Following their divorce, Schlesinger returned to Cambridge, where she worked as an author and painter. She published two volumes of her memoir, Snatched from Oblivion: A Cambridge Memoir and I Remember: A Life of Politics, Painting and People, as well as five children's books, which she also illustrated. She painted landscapes and portraits, and spent time in China, where she visited her sister and studied art.

The New York Times described Schlesinger as having been "raised in an opinionated family". She was a feminist, as was her mother. She was independent, with Robert F. Kennedy once asking Arthur if he was in control of his wife when she endorsed Adlai Stevenson over John F. Kennedy in the 1960 presidential election.
The square in front of her house on 109 Irving St. in Cambridge, Massachusetts was named after her.
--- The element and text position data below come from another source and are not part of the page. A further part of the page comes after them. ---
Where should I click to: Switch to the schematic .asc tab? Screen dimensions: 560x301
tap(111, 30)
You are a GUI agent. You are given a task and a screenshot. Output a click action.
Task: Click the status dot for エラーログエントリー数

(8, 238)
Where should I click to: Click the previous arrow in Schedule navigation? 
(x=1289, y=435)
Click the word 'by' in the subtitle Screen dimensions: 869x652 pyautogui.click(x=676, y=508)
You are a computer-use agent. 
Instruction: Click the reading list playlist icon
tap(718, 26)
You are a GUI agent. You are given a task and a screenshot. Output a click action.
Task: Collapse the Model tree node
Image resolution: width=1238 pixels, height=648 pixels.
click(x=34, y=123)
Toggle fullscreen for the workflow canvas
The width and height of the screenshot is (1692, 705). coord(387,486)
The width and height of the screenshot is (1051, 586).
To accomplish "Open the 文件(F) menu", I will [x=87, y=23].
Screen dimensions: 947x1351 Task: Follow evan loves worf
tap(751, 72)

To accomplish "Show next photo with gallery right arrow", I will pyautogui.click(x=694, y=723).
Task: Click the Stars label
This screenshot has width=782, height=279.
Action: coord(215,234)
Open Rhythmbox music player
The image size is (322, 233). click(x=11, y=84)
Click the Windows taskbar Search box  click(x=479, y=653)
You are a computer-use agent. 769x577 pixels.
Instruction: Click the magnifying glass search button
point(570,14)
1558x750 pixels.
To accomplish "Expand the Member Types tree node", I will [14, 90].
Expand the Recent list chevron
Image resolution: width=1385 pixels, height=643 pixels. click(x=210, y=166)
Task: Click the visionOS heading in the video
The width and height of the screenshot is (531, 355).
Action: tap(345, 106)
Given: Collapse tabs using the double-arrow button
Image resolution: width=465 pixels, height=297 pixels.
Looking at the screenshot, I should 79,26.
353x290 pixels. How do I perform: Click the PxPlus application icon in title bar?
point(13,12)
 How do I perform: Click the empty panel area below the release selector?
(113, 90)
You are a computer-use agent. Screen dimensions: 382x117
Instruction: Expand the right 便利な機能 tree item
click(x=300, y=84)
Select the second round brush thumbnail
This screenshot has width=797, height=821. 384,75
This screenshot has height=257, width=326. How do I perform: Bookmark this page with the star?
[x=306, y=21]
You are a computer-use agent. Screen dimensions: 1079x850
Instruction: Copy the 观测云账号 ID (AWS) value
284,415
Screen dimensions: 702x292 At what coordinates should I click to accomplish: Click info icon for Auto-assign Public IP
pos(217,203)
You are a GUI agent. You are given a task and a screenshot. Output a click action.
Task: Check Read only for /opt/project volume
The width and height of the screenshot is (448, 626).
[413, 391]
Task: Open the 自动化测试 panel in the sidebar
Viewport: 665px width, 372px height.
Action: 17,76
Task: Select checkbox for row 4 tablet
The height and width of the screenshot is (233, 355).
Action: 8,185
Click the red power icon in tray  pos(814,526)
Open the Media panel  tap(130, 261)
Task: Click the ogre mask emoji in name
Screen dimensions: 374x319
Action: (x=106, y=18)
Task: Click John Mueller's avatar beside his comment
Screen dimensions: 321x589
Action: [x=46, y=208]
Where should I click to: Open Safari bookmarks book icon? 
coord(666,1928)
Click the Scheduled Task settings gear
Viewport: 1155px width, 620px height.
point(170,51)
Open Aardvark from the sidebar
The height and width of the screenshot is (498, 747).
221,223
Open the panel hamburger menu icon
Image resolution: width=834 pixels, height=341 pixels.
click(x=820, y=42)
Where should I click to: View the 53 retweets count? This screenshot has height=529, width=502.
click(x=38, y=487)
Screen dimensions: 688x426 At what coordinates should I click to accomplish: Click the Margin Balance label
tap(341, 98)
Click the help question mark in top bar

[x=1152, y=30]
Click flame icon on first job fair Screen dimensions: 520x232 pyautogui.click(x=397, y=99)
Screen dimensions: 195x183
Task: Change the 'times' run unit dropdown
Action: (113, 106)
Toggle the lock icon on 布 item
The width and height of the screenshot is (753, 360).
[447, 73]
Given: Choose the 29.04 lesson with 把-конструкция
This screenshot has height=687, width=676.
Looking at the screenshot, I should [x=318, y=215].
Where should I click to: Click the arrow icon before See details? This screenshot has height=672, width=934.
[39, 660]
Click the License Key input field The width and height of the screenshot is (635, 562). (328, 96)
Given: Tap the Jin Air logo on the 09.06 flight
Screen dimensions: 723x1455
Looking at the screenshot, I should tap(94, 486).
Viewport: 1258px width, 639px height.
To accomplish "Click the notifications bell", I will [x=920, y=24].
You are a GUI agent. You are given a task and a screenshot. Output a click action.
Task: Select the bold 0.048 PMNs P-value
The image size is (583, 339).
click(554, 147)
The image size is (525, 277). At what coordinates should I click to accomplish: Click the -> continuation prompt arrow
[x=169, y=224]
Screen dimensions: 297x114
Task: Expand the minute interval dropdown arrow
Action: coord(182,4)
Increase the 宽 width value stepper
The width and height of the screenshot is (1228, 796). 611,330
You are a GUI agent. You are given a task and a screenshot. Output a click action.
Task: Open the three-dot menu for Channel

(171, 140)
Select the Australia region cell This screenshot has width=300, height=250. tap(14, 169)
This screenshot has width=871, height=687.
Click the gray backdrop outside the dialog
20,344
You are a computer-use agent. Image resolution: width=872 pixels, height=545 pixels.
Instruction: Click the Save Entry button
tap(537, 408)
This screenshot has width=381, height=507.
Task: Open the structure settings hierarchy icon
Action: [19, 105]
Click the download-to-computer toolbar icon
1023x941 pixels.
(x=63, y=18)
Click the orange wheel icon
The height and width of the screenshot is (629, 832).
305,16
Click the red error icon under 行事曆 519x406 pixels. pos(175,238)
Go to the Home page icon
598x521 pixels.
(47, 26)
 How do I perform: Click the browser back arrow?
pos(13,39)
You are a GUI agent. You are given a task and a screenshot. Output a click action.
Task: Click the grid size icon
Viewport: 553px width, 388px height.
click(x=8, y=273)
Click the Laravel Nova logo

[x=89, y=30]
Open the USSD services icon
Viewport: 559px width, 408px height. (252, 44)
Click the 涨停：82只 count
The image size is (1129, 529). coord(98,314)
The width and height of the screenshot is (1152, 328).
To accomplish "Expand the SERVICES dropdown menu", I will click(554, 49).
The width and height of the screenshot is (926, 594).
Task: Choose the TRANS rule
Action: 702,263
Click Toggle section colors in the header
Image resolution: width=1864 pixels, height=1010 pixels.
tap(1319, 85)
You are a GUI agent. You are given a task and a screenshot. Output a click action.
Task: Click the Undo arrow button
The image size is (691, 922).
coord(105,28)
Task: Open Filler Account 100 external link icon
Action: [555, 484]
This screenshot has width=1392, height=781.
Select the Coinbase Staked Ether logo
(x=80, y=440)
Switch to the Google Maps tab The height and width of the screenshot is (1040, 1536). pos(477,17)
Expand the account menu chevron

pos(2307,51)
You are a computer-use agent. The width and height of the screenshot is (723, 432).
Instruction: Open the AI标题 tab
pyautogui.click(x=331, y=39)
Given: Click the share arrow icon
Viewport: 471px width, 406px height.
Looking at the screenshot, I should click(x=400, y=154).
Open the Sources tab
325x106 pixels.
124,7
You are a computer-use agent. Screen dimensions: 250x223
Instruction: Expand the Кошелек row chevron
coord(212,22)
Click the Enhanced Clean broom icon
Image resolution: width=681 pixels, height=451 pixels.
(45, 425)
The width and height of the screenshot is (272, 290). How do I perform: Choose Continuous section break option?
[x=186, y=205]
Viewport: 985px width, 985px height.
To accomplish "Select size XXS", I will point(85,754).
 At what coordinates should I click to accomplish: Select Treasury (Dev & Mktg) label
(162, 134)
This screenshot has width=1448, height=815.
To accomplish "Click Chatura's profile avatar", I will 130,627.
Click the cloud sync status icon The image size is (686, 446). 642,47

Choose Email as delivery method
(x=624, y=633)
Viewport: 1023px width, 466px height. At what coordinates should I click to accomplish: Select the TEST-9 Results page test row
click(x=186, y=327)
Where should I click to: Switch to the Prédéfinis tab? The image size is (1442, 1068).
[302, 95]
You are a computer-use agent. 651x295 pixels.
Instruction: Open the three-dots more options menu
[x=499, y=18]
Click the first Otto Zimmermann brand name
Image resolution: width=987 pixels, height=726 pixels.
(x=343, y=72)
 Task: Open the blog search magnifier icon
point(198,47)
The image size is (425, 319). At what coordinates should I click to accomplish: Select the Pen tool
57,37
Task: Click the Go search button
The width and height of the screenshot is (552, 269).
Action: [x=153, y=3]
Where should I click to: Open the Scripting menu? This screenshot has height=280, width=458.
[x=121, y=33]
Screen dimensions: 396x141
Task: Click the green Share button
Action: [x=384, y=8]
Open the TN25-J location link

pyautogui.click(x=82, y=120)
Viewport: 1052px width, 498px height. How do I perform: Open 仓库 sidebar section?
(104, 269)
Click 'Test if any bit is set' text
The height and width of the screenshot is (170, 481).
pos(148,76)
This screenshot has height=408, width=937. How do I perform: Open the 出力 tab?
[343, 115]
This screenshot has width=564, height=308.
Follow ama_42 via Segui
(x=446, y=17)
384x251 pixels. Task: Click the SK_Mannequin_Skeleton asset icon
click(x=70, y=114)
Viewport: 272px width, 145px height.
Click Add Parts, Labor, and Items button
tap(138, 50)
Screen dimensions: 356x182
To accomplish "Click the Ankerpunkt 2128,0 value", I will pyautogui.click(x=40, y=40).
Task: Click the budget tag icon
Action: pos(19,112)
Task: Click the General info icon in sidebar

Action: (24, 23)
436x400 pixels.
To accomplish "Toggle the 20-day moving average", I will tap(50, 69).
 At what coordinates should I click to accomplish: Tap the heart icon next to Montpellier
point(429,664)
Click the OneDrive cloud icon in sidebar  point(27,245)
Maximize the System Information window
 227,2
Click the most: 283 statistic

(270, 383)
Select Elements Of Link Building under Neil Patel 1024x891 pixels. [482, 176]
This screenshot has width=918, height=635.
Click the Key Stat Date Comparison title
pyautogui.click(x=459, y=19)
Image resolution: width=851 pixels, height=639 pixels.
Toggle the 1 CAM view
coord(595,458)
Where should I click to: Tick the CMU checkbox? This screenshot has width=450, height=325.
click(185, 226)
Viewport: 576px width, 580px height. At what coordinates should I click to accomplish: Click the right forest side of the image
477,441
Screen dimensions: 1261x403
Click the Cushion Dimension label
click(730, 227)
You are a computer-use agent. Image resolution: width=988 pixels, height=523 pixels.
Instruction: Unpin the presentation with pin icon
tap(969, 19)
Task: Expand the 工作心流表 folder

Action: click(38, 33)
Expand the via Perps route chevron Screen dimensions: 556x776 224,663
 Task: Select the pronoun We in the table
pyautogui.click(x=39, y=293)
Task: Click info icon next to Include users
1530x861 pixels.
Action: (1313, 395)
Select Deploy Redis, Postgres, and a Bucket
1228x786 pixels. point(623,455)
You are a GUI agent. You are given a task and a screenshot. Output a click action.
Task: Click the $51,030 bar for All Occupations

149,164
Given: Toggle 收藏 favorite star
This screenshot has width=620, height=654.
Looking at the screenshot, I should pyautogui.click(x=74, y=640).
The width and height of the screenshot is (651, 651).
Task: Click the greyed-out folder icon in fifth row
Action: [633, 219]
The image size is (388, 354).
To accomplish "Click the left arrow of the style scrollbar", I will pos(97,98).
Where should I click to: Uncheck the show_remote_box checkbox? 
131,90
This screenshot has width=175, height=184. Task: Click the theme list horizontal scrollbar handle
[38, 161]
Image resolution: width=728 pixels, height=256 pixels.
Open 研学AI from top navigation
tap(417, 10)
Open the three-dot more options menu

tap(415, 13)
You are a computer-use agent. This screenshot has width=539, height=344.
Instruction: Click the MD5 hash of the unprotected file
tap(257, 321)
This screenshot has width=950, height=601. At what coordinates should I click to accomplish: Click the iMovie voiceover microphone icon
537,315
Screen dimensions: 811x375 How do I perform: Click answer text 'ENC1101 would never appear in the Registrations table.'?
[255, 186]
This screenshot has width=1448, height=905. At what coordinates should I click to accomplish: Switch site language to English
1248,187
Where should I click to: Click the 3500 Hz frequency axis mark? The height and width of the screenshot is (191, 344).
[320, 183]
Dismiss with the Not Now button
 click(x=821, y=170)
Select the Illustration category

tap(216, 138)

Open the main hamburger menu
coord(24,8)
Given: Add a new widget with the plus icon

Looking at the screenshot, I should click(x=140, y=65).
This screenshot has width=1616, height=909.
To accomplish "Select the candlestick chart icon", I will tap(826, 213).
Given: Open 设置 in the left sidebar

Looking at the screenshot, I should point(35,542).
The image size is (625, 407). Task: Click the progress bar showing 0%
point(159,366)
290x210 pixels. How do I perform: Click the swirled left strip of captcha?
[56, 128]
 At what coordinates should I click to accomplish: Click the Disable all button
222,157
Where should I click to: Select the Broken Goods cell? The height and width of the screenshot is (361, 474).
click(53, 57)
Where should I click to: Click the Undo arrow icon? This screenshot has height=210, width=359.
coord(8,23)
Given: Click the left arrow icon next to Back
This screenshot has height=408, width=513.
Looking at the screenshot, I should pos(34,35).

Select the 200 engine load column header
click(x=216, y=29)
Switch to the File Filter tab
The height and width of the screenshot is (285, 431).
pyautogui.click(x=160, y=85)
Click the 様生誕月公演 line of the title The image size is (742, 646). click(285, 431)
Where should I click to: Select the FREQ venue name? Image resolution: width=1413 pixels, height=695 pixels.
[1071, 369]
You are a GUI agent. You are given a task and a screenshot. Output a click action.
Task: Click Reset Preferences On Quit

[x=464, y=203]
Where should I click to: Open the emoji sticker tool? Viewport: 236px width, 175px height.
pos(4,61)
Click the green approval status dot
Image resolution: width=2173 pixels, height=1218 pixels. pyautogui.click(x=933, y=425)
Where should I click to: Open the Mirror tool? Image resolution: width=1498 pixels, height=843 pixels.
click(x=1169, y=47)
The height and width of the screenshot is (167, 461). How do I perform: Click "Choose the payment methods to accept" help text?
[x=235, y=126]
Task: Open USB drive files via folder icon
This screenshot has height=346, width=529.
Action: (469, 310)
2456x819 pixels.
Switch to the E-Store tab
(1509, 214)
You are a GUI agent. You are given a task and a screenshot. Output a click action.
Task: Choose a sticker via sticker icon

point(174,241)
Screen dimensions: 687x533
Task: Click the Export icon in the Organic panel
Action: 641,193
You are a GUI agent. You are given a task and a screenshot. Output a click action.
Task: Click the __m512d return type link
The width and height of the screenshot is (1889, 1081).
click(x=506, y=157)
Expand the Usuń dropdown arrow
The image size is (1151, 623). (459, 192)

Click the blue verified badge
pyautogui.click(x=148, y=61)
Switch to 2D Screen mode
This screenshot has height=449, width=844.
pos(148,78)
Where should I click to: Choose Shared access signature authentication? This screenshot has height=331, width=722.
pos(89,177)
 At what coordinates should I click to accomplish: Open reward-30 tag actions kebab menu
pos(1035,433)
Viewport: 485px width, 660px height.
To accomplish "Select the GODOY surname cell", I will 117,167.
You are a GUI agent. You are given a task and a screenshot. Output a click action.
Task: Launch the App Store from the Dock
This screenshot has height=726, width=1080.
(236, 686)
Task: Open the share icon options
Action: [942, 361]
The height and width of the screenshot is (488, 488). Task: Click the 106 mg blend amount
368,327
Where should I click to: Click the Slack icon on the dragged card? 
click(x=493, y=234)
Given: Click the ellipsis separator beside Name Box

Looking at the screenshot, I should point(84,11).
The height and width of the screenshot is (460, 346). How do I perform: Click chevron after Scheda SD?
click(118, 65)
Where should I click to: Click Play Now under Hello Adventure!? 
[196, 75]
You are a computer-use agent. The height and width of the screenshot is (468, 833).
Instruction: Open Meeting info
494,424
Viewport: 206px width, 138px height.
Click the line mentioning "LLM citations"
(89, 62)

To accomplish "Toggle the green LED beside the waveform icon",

Schlesinger died on October 14, 2017, aged 105, in Cambridge.

==Works==
- San Bao and his Adventures in Peking, 1939; 2d. edition Cambridge MA: Gale Hill Books, 1998.
- Children of the Fiery Mountain, New York: E.P. Dutton and Company, 1940.
- Snatched From Oblivion: A Cambridge Memoir, Boston: Little Brown and Company, 1979.
- I Remember: A Life of Politics, Painting and People, Cambridge MA: TidePool Press, 2012.